GOAL OF THE EXERCISE — In the article about golden sets in racquet sports, on which point did Yaroslava Shvedova double-fault during her 2006 match in Memphis against Amy Frazier?

ARTICLE —
##############################

Yaroslava Shvedova, according to the WTA, is the first woman in the open era of tennis to record a golden set. As The New York Times and other news outlets reported, Shvedova won 23 points in a row in a match in Memphis in 2006 against Amy Frazier but double-faulted on the 24th point. Just as incredibly, Frazier went on to win the match 1-6, 6-0, 6-0. The Memphis tournament was played indoors, where bad bounces are less likely than they are on grass or clay.

According to records, there was a golden set in men's tennis in the 1980s by Bill Scanlon.

Most of us hackers have been blanked without winning a game many times because we wind up in a mismatch somewhere along the line, especially before the advent of so many age divisions and skill levels. But when the players are reasonably matched, much less professionals, a golden set is about as rare as a perfect game in baseball.

Here's what a sampling of tennis, squash, and racquetball players had to say about the golden set in their respective sports. For non-players, in racquetball, the server stays "side in" until he or she loses a point, so a long run and an occasional shutout is not all that rare because you can only score when serving. In squash, the old rule was side-in, side-out and the games were to nine points, so the loser of a 9-0 game could win several rallies but no points. Under the new scoring system called Point A Rally (PAR), the game is to 11, and the receiver can break a run by scoring immediately on the return of serve because the serve is typically not an offensive shot as it is in tennis and racquetball.

Randy Stafford, former racquetball pro: "I have never heard of donuts given at the highest level of racquetball to win the match. Several decades ago I lost the third game tiebreaker 21-0 to Charlie Brumfield at the Top 16 Invitationals. He never let up and was taunting me during the tiebreaker and yelled "God's will" at the end of the match. Three years ago at the nationals I gave a donut to this guy in the quarters of the 50's. He was and still is a good friend mine. At the high level of a sport if you can beat someone zip zip go for it and don't look back. I did not yell at him after my match but I felt very satisfied with my play. In the finals two days later Ruben Gonzalez clocked me. I felt very fortunate he did not give ME a donut. There is always a better six-gun out there so take no prisoners when you can."

Al Wise, Memphis tennis player: "A friend told me 30 years ago that a golden set on clay was the ultimate versus other tennis surfaces, because of the unlucky bad bounce/tape bounce that happens on clay. My response at the time was that the grass surface, because of the slickness and bad bounce funkiness, was the ultimate, but now the grass surface is not so slick. A tennis golden set in my opinion, compared to other sport's golden games, is very difficult in that each player has the opportunity to hit a FREE SHOT, the tennis serve."

##############################

DATA PROVIDED —
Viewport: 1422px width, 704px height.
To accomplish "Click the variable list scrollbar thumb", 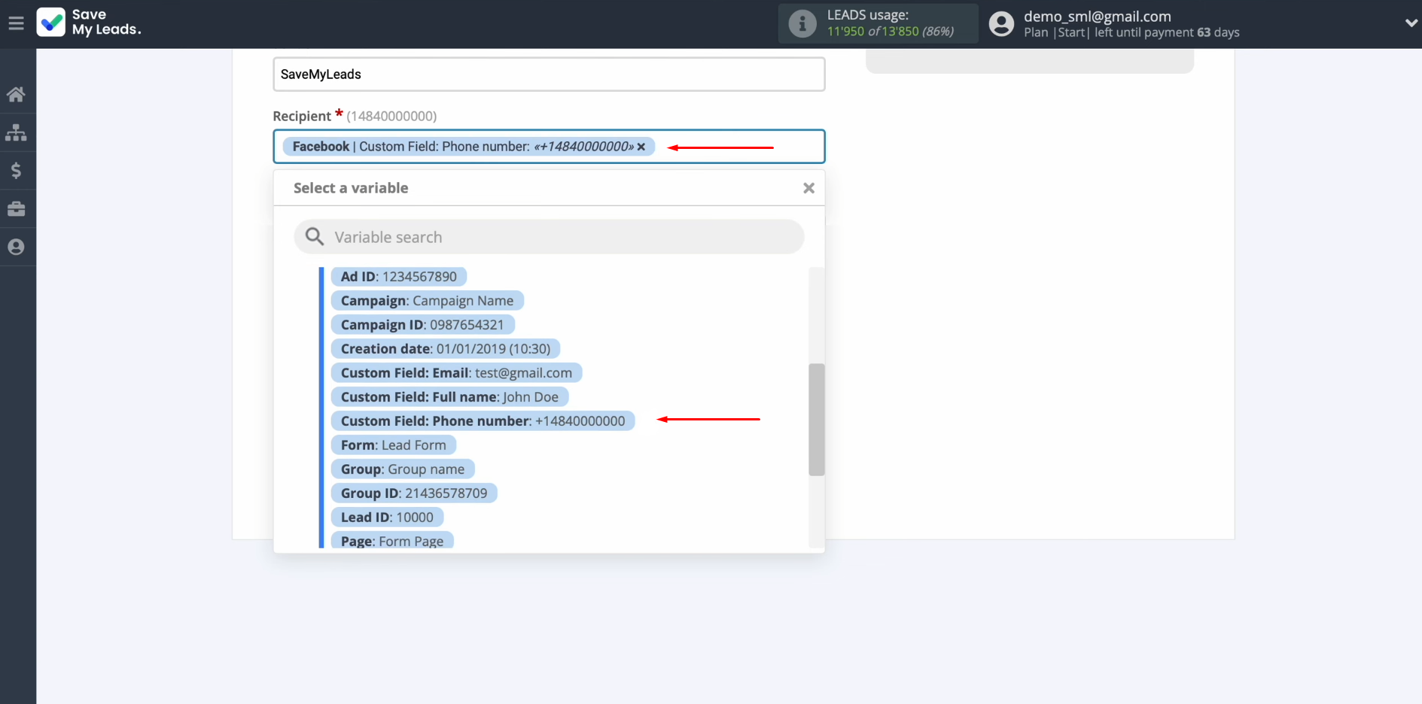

##############################

THE RESPONSE — The 24th point.